* START LISTED RECORDS *

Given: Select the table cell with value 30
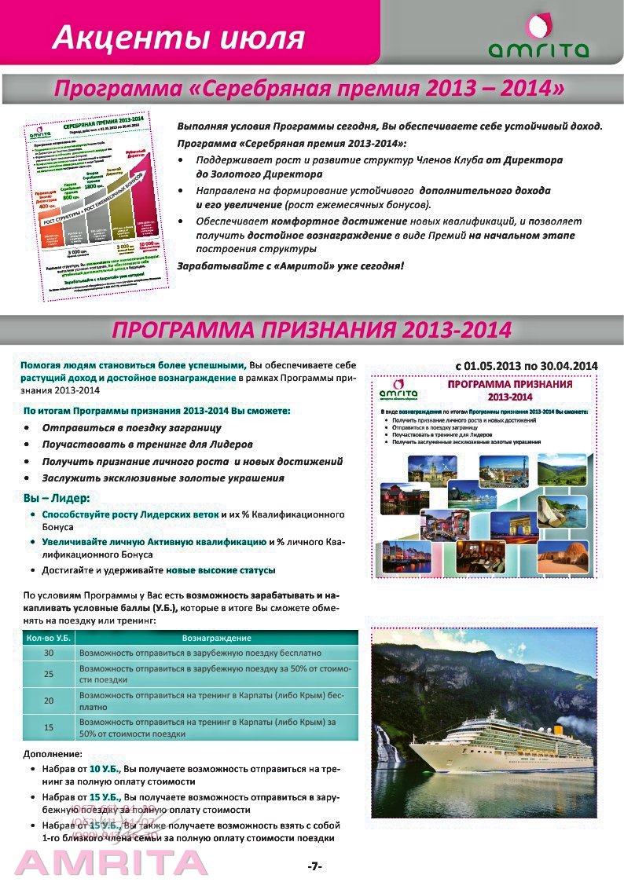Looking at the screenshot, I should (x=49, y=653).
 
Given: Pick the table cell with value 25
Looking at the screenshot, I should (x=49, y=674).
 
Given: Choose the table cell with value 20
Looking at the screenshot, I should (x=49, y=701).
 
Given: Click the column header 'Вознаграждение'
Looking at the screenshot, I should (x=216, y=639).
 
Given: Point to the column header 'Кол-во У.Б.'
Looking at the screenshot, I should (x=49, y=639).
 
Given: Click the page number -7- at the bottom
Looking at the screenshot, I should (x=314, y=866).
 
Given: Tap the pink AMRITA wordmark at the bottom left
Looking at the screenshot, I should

* END LISTED RECORDS *

__PROBLEM TO WORK ON__: Reproduce the listing above verbatim, leaving out the pictures.

__SOLUTION FOR THIS PROBLEM__:
Given: Select the table cell with value 30
Looking at the screenshot, I should (x=49, y=653).
 
Given: Pick the table cell with value 25
Looking at the screenshot, I should (x=49, y=674).
 
Given: Choose the table cell with value 20
Looking at the screenshot, I should (x=49, y=701).
 
Given: Click the column header 'Вознаграждение'
Looking at the screenshot, I should (x=216, y=639).
 
Given: Point to the column header 'Кол-во У.Б.'
Looking at the screenshot, I should (x=49, y=639).
 
Given: Click the page number -7- at the bottom
Looking at the screenshot, I should (x=314, y=866).
 
Given: Tap the pink AMRITA wordmark at the bottom left
Looking at the screenshot, I should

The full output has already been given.